By Russ Ramsey
Wealth is a relative concept. Compared to some, I don’t have very much. Compared to others (to most of the people in this world, actually), I am a man of tremendous riches. I can turn on a faucet and drink the water that comes out. I can drive a mile or so from the home I was approved to purchase, in a car that I own, to a grocery store where I can fill my cart with all sorts of foods that have been prepared for me. Anyone who can do these things is, by the world’s standards, wealthy. Still, sometimes I drive past houses and cars that are nicer than mine, and I wonder what it would be like to be that rich.
Jesus said that the poor will always be among us (Mark 14:7). This means our call to make room for the poor will never expire. But as soon as we say we need to make room for the poor in our lives, we’re tempted to start drawing lines that aim to define what qualifies someone as “poor.” Do we mean a person experiencing homelessness? A refugee? Someone who earns less than we do?
Wealth and poverty can make people feel worlds apart from one another.

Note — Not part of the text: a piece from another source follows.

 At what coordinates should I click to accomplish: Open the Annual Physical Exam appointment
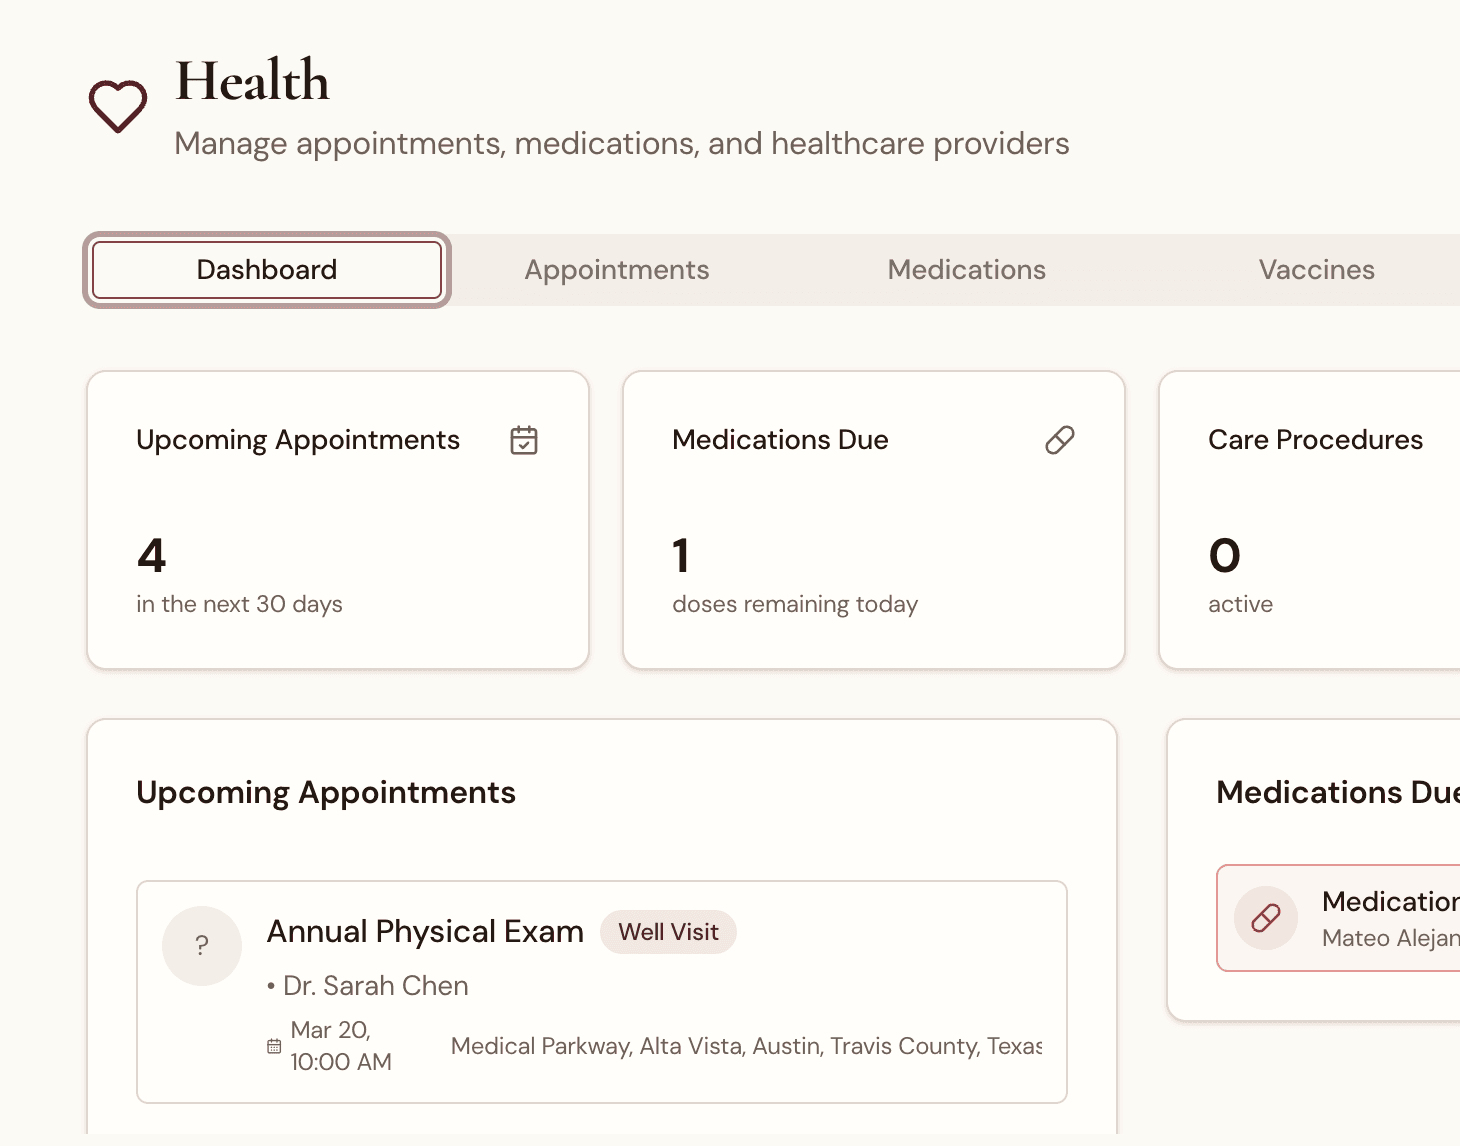424,931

But we’re really not. In God’s economy, people are not distinguished simply by their financial circumstances but are also called to be faithful stewards of the resources He has given them. Paul says we dare not set our hopes on the wealth of this life (1Timothy 6:17–19) but instead make room for the poor in our lives because, materially speaking, nothing can be taken beyond the limits of this life. No one really owns anything. So Paul tells the wealthy not to hoard their resources but rather to use them to do good. Whatever our resources, the ways we can make room for the poor can be at our tables, in our budgets, or on our calendars. Scripture calls the wealthy to be generous and open-handed, ready to share. In other words, we are to use our resources as people who have the next life in view—the eternal life into which we will carry nothing except for the grace and name of Christ.